EXTRACT TO READ
○ ○ ○ ○ ○ ○ ○
So that tells us how SUDs look like common colds.  But what can we learn about how we address them?

First off, let’s think about prevention.  We talk about good habits: coughs and sneezes spread diseases, wash your hands, don’t go into work needlessly if you’re ill, get lots of sleep, etc.  There are precautions you can take as an individual to reduce the work to yourselves and others.  The same is true for SUDs.  So local and national government has a role in making sure social structures and opportunities don’t foster illness.

In terms of treatment for a cold, we just relieve the symptoms.  We take medication like Lemsip.  We avoid making it worse, maybe by taking some time off work.

We can do the same for SUDs – though maybe methadone is a more likely medication than Lemsip, and harm reduction interventions include needle exchange rather than honey and lemon.  This is where substance misuse treatment services come in.
○ ○ ○ ○ ○ ○ ○
DATA SEGMENT
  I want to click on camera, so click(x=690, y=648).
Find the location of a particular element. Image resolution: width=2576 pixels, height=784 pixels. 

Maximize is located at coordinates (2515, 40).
○ ○ ○ ○ ○ ○ ○
ACTIVITY LIST
1/ In the piece comparing SUDs with common colds, which harm reduction intervention is named in place of honey and lemon?
2/ In the piece comparing SUDs with common colds, rewrite everything from "In terms of" down to "time off work.", putting "discomfort" in place of "symptoms".
3/ Write the next part of the piece comparing SUDs with common colds, picking up after its final sentence.

ANSWERS
1/ Needle exchange.

2/
In terms of treatment for a cold, we just relieve the discomfort.  We take medication like Lemsip.  We avoid making it worse, maybe by taking some time off work.

3/
But none of that stops me being grumpy about the common cold, and wondering if we couldn’t do more.  Why did we stop those experiments at Porton?  Well, apart from the ethics, from what I can tell it was felt that although the symptoms looked similar, the viruses were too different, and mutating, for us to develop a single treatment or vaccine.

Instead, what looks more promising is accepting there probably won’t be a vaccination, but developing medications that, rather than just easing the symptoms, stop our bodies from providing what the virus needs to replicate.

Interestingly, and encouragingly (or frustratingly, depending on your outlook on life) none of this is alien or new to substance misuse services.  We can try, but we won’t ever completely stop people being exposed to risk factors for substance misuse.  So when they are exposed, we want to make sure they have resilience, and then decent self care if they’re in an episode of misuse.  Then, we can provide medication – Naltrexone, for example – that reduces the chances that someone’s exposure will lead to another episode.

So maybe that analogy with physical illness isn’t terribly useful – but not because it’s not accurate; rather it doesn’t tell us much we don’t know already.  (So this was definitely a worthwhile blog post…)  It perhaps tells us that we sometimes underestimate how complex and inexact medical science is, even for apparently straightforward ‘physical’ illness.

And it’s not just the common cold.  Let’s go back to the broken leg analogy.  That is, effectively, a symptom.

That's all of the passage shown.